LLM Providers
Core reference

LLM Providers: AzureOpenAILLM

The AzureOpenAILLM provider is a specialized implementation tailored for Microsoft Azure OpenAI Service. While it shares the core logic of the OpenAI standard, it handles the unique URL routing, deployment-based modeling, and non-standard authentication headers required by the Azure enterprise environment.

1. Behavior and Context

In the jazzmine architecture, AzureOpenAILLM inherits from OpenAICompatibleLLM. It acts as a specialized wrapper that reconfigures the base provider's behavior:

  • Deployment-Centric: Instead of using a global model name, you target a specific "Deployment Name" created in your Azure AI Studio.
  • Header Overriding: It automatically replaces the standard Authorization: Bearer header with the Azure-specific api-key header.
  • Automatic URL Construction: It assembles the complex Azure endpoint URL using the provided resource endpoint and API version.
  • Compatibility: Because it inherits from the OpenAI compatible class, it supports the same high-performance streaming and JSON response parsing logic.

2. Purpose

  • Enterprise Integration: Designed for organizations running agents within the Azure ecosystem who require VPC isolation and regional data residency.
  • Security: Leverages Azure-specific authentication and private endpoints.
  • Predictable Throughput: Connects to specific provisioned deployments with guaranteed capacity and latency.

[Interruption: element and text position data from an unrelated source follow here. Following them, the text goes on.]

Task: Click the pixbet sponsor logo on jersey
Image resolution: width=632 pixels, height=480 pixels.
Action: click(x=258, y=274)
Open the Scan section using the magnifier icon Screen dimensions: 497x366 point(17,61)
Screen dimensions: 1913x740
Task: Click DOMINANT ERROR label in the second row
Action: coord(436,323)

3. High-Level API Examples

Example: Initializing the Azure Provider

python
from jazzmine.core.llm import AzureOpenAILLM

# deployment_name matches the 'Deployment Name' in Azure AI Studio
llm = AzureOpenAILLM(
    api_key="your-azure-key",
    endpoint="https://your-resource-name.openai.azure.com",
    deployment_name="gpt-4o-prod",
    api_version="2024-02-15-preview",
    temperature=0.0,
    timeout=30.0
)

# Usage is identical to other jazzmine LLM providers
response = await llm.agenerate(messages)
print(f"Azure Response: {response.text}")

4. Detailed Functionality

__init__(api_key, endpoint, deployment_name, api_version, **kwargs)

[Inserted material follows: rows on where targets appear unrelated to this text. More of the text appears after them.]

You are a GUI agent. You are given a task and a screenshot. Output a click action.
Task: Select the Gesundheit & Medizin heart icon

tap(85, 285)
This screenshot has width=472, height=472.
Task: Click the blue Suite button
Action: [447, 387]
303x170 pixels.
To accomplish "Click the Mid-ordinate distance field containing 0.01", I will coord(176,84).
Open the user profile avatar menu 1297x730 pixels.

Functionality: Configures the Azure-specific identity and initializes the parent connection pools.

Parameters:

  • api_key (str): The secret key found in the "Keys and Endpoint" section of your Azure resource.
  • endpoint (str): The base URL for your resource (e.g., https://my-ai.openai.azure.com).
  • deployment_name (str): The specific name you gave your model deployment.
  • api_version (str): The Azure API version string (e.g., "2024-02-15-preview").

How it works:

  • Constructs the azure_base_url following the pattern: {endpoint}/openai/deployments/{deployment_name}.
  • Calls the parent OpenAICompatibleLLM constructor with an empty key (to prevent default auth) and sets the chat_endpoint to /chat/completions.
  • Injects the api-key header and api-version query parameter into the httpx clients.

Inherited Methods

Since this class inherits from OpenAICompatibleLLM, the following methods function using Azure's specific URL structure:

  • generate / agenerate: Executes a completion request against the deployment.
  • stream / astream: Processes real-time token events using the standard OpenAI-compatible SSE format.

5. Error Handling

  • LLMInvalidRequestError: Raised if Azure's "Content Safety" filters block a prompt or completion. The error message will typically indicate that a safety policy was violated.
  • LLMRateLimitError: Raised if you exceed the Tokens Per Minute (TPM) or Requests Per Minute (RPM) quotas assigned to your specific deployment.
  • LLMConnectionError: Occurs if the endpoint URL is formatted incorrectly or if the Azure region is experiencing downtime.

6. Remarks

  • API Versions: Azure OpenAI frequently releases new API versions. Ensure the api_version string you provide is compatible with your resource region and model type.
  • Model ID Mapping: In the resulting LLMResponse, the model field will contain your deployment_name rather than the underlying model name (e.g., it will say gpt-4o-prod, not gpt-4o).
  • Environment Variables: For production security, avoid hardcoding the api_key. Use environment variables and load them into the constructor at runtime.